But neither were the subjects mentally ill at the time. Only four of the volunteers were experiencing any signs of depression. “These are not people who are in treatment for anything,” Breier said. “They’re out there living in the community, not on any medication, not drinking alcohol or taking drugs. In fact, the socio-demographic profile of our group is that they are very high functioning.”

The study was designed to try to identify those childhood experiences that might predict later psychiatric difficulties, as well as to determine if any biological signs of stress were evident in the people who had problems in later life.

The researchers also wondered what aspects of a childhood might prevent such a reaction.

By computer and elaborate statistical analysis of information obtained through interviews with the 90 subjects and a control group, the researchers found that “by far, the single most powerful predictor of adult psychopathology was the quality of home life and personal adaptation during childhood. In fact, that variable alone predicted 80% of all people who had a mood disorder.”

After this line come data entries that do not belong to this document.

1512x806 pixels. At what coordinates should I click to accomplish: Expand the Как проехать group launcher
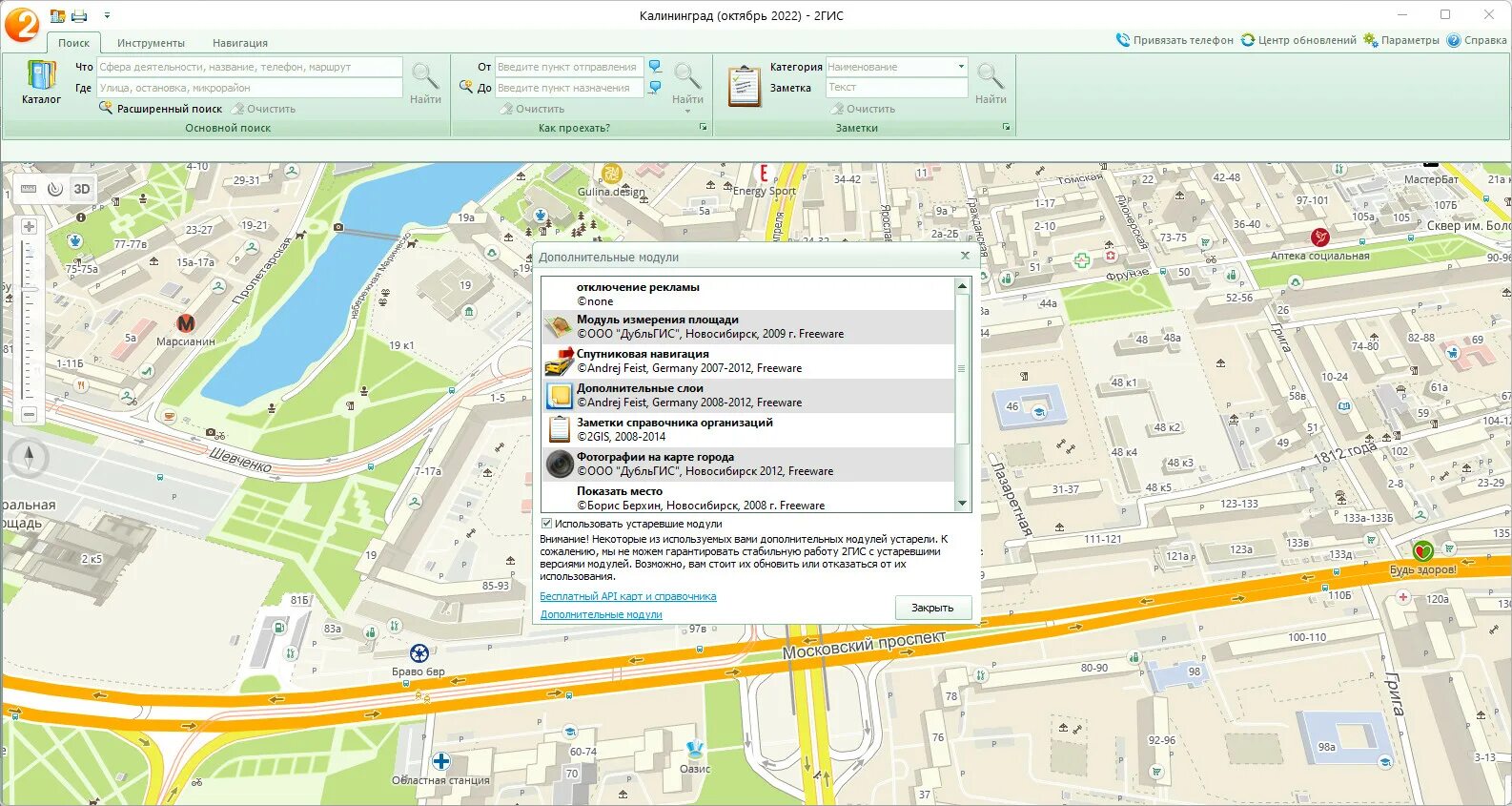tap(704, 127)

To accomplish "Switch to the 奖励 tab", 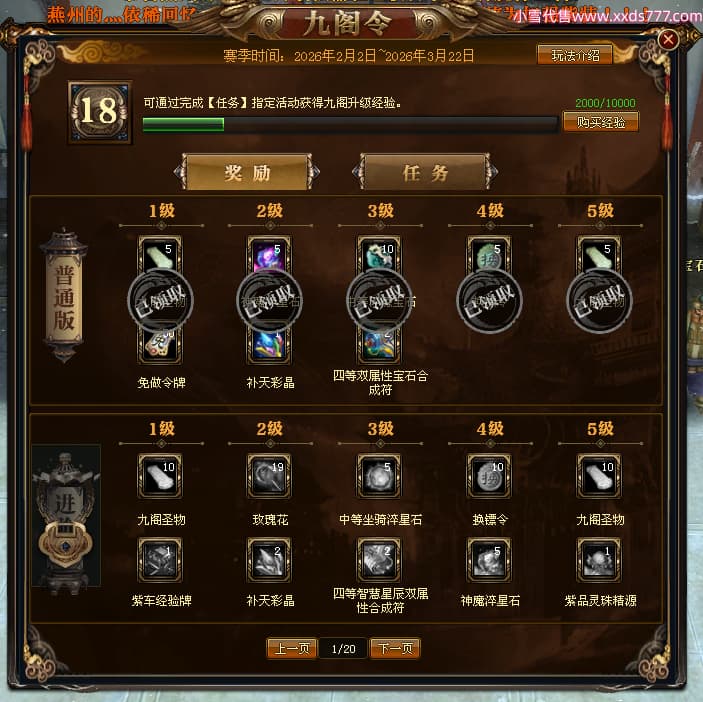I will pos(247,173).
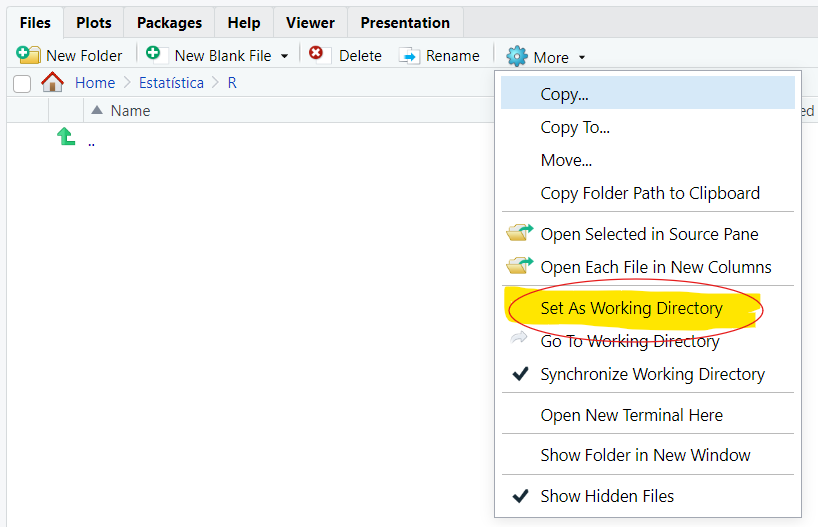Click the Open Selected in Source Pane icon

pos(519,233)
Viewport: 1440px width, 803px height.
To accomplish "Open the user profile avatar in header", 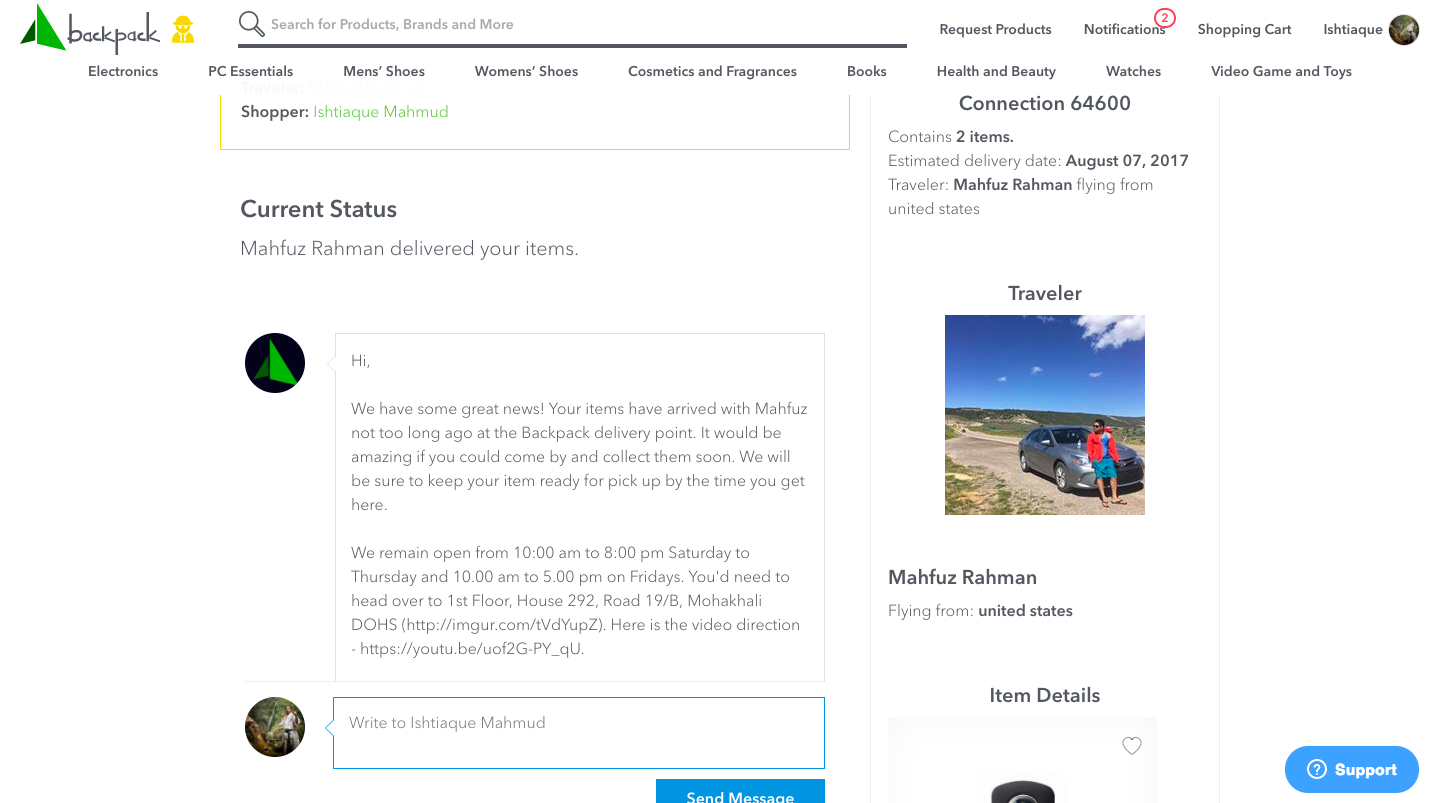I will pos(1404,30).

Moreover, they found high levels of the stress hormones cortisol and ACTH in the blood of those who had had psychiatric problems. These higher levels also correlated with poorer home situations at the time of the parental loss.

The Breier study, which has been presented at two psychiatric conferences, now needs confirmation by prospective studies--following children through time after the loss of a parent. Several are currently under way, Breier said, “but our study would suggest that attending to a child’s emotional needs is extremely important, and not attending to them could have long-term negative consequences.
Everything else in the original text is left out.